平成20年度からは胸部外科医の加入によりかねてから念願であった臓器別の診療体制が可能となりました。外科の中からより専門性の高い胸部(呼吸器)外科、乳腺外科、血管外科には担当部長を配し診療に当たりました。その他の腹部外科は総合外科・消化器外科という体制としました。総合・消化器外科においてはさらに、胃を中心とした上部消化管外科、大腸を中心とした下部消化管外科、肝胆膵外科のサブグループに各部長を配してより高い専門性をもって質の高い外科医療がこれまで以上に提供できるようにしています。
総合・消化器外科では症例数も県内では最大数を誇りますが、手術の質に関しても患者さんの体に優しい腹腔鏡手術を積極的に行い良好な結果を出しています。また、全国でもごく少数しか行われていない減量手術も積極的に行い良好な成績を出しています。

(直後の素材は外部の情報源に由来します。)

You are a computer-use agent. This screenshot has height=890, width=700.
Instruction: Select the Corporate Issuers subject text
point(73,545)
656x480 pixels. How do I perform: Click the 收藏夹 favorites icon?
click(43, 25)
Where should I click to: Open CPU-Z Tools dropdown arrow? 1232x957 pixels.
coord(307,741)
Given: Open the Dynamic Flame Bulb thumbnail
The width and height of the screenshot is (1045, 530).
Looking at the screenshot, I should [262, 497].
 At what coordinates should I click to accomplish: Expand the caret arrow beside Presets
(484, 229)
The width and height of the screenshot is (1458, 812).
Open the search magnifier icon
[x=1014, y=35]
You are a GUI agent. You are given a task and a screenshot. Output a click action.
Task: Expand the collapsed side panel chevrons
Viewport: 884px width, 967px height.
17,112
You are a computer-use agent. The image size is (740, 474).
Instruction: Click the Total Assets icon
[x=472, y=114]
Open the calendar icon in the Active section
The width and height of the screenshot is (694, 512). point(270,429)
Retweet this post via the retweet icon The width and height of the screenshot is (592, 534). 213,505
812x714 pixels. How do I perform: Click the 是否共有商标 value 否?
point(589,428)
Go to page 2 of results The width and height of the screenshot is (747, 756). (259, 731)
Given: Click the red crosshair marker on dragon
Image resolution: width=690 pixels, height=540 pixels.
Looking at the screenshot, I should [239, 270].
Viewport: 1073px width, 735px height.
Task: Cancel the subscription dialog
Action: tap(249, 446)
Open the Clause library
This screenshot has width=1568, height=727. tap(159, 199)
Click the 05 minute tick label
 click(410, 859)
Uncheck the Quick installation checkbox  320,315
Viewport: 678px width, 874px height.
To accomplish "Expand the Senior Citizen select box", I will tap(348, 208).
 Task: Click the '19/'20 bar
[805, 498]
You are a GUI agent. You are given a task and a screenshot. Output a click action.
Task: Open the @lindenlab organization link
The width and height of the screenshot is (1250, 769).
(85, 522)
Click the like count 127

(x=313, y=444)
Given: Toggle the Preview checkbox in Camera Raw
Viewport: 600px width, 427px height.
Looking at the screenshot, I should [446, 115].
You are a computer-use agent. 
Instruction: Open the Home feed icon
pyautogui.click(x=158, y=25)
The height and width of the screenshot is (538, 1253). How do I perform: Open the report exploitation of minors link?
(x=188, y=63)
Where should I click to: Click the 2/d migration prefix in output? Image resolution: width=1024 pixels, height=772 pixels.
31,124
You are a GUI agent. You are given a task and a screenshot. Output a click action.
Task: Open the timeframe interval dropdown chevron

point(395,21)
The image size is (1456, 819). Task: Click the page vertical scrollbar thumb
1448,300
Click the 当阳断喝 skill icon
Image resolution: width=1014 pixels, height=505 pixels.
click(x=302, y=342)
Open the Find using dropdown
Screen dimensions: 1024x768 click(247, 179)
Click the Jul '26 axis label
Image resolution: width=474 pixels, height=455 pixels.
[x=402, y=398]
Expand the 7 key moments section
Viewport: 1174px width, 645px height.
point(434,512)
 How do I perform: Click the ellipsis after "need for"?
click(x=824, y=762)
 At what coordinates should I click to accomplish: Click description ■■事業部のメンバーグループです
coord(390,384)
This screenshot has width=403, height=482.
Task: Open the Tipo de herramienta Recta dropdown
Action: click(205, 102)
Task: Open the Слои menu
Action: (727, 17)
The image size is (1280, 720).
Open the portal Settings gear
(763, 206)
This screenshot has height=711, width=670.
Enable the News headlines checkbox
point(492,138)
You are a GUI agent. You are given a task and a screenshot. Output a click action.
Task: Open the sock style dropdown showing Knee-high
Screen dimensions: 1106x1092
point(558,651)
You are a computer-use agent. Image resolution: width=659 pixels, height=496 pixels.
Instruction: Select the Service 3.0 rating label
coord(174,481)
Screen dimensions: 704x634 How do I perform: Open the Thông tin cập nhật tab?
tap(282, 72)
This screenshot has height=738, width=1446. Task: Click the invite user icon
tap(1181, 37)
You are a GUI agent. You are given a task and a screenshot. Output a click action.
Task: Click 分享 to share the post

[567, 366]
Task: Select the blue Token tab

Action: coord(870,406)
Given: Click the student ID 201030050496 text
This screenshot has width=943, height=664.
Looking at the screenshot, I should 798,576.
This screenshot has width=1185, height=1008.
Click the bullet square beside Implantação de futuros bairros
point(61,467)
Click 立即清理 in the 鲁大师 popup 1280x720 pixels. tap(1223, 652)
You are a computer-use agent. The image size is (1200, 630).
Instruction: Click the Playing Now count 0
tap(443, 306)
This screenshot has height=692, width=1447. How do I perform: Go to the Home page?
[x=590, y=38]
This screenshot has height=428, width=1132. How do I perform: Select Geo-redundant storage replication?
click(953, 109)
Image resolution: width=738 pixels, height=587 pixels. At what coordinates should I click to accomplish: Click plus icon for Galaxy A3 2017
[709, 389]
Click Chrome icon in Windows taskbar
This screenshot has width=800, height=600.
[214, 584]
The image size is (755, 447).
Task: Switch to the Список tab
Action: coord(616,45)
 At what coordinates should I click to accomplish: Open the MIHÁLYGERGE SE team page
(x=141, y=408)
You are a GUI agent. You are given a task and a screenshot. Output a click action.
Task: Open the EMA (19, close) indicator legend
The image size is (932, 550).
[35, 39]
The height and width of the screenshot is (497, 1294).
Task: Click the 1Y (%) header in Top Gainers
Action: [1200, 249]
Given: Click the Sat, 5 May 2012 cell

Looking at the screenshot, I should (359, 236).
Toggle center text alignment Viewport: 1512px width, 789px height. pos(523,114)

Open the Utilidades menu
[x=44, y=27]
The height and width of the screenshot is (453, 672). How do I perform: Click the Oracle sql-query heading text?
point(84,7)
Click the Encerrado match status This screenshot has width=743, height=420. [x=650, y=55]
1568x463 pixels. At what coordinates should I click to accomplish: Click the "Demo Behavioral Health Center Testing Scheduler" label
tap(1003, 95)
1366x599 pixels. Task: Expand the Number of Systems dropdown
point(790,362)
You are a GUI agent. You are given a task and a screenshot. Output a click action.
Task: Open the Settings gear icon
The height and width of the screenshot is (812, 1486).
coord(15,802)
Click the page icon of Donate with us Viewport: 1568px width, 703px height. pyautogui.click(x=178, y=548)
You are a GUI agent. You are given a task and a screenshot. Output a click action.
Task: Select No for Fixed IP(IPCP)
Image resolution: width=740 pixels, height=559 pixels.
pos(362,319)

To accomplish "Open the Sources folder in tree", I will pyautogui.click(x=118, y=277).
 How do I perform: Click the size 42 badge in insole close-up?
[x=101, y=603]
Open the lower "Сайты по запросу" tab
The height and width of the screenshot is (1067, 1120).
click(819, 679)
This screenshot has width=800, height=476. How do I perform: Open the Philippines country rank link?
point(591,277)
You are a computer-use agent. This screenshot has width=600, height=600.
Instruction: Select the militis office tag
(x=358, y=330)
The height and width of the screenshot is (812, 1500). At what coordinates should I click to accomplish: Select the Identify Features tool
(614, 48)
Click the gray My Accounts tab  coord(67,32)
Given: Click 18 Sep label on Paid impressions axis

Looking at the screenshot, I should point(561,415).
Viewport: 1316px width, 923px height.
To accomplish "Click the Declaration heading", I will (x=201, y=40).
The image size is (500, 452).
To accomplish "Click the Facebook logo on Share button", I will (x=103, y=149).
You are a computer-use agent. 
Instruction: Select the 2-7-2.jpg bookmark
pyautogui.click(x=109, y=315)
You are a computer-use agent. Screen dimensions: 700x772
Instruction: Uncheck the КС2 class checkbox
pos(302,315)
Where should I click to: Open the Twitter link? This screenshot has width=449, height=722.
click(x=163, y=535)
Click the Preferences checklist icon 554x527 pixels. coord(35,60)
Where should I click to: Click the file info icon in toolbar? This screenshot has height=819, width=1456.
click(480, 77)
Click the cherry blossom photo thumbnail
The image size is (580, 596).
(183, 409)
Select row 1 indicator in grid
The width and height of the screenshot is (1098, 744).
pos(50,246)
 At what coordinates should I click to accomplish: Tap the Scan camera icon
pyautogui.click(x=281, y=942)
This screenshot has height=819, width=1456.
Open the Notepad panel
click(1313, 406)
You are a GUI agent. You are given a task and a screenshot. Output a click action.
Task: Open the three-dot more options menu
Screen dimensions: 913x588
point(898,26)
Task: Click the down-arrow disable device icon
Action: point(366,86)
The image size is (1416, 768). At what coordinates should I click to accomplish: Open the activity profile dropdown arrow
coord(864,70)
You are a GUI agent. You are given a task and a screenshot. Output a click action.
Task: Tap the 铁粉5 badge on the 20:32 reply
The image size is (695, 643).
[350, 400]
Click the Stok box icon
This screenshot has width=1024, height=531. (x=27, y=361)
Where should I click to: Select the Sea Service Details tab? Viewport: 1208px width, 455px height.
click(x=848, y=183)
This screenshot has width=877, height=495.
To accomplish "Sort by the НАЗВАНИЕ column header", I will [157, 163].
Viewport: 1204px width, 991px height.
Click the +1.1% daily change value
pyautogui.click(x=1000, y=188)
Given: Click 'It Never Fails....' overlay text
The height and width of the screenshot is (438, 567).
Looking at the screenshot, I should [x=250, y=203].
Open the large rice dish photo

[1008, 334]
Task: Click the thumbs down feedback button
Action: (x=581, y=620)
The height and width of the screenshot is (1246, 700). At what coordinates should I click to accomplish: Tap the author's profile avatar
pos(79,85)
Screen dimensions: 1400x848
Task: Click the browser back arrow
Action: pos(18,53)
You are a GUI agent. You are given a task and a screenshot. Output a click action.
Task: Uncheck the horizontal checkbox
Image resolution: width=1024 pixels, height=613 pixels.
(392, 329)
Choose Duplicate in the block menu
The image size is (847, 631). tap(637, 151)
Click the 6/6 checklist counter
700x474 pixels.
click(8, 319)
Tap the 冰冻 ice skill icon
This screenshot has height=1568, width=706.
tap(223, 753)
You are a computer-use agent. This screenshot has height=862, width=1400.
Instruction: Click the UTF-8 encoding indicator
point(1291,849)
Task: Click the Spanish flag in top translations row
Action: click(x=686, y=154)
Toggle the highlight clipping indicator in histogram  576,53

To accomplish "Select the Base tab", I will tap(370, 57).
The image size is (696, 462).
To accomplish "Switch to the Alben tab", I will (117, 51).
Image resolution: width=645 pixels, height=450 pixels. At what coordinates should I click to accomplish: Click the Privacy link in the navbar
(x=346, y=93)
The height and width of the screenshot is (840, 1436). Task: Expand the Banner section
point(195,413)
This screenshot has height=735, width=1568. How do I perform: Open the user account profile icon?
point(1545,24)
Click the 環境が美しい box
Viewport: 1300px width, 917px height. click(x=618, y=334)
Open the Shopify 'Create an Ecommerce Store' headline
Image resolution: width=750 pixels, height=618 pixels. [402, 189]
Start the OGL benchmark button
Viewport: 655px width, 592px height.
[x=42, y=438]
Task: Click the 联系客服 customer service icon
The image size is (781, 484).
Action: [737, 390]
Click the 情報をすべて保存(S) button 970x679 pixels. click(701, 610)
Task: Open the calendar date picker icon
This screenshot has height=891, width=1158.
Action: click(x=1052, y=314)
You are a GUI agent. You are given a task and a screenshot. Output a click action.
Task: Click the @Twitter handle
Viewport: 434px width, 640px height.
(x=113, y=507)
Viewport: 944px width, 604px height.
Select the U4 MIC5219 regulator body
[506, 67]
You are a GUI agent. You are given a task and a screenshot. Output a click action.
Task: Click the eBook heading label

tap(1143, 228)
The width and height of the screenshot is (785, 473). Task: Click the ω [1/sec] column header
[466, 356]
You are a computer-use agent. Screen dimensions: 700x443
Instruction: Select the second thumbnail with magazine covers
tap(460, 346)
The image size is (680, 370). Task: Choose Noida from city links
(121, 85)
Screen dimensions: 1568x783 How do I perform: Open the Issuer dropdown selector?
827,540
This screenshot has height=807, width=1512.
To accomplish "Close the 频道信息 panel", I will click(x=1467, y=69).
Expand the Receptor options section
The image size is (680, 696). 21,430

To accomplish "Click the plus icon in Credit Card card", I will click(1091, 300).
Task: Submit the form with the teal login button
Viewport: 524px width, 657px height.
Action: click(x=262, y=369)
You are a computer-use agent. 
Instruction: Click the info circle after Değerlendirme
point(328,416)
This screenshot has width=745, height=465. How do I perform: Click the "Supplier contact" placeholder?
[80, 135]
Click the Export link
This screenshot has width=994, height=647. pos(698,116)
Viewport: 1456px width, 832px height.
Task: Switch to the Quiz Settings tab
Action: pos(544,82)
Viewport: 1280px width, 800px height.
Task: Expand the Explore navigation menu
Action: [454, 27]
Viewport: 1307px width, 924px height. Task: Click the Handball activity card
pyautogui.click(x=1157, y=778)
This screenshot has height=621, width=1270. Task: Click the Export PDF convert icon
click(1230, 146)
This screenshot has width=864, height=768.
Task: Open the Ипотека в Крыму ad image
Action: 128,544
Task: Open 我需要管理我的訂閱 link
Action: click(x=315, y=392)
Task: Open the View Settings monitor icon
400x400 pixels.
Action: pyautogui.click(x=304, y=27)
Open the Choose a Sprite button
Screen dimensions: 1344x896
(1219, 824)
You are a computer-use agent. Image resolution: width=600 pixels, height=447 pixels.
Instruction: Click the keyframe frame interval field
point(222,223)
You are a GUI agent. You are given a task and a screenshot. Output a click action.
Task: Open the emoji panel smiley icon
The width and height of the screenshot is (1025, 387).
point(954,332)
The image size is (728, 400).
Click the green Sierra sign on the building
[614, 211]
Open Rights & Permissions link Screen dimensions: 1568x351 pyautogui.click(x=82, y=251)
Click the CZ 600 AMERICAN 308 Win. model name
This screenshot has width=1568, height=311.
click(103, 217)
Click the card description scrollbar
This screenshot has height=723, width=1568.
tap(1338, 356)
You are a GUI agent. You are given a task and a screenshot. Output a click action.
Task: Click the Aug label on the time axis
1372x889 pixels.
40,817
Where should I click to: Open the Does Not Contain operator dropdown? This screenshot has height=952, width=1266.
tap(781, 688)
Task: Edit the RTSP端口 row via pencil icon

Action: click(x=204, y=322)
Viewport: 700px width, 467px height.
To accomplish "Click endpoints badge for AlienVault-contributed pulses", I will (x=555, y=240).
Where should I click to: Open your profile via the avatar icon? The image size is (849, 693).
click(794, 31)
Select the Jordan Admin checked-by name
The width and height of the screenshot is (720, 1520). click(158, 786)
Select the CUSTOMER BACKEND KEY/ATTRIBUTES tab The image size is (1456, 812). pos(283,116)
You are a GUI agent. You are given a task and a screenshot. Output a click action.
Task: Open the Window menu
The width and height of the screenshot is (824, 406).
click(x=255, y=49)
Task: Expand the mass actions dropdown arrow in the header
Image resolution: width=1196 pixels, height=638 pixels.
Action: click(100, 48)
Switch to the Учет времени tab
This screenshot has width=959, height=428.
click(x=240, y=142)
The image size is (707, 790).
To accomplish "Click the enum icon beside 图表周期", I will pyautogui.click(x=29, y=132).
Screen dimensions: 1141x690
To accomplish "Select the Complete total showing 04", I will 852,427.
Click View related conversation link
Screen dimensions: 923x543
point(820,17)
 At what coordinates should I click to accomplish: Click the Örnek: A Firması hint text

また、医師の仕事は目の前の患者さんを治すだけではありません。日常診療の中から得られた重要な医学的知見は人類の財産ですからこれを学会や研究会などで積極的発表することによりに我々の成長のみならす医学そのものの発展にも貢献できます。本年度もこれまで通りそれらを実戦してきました。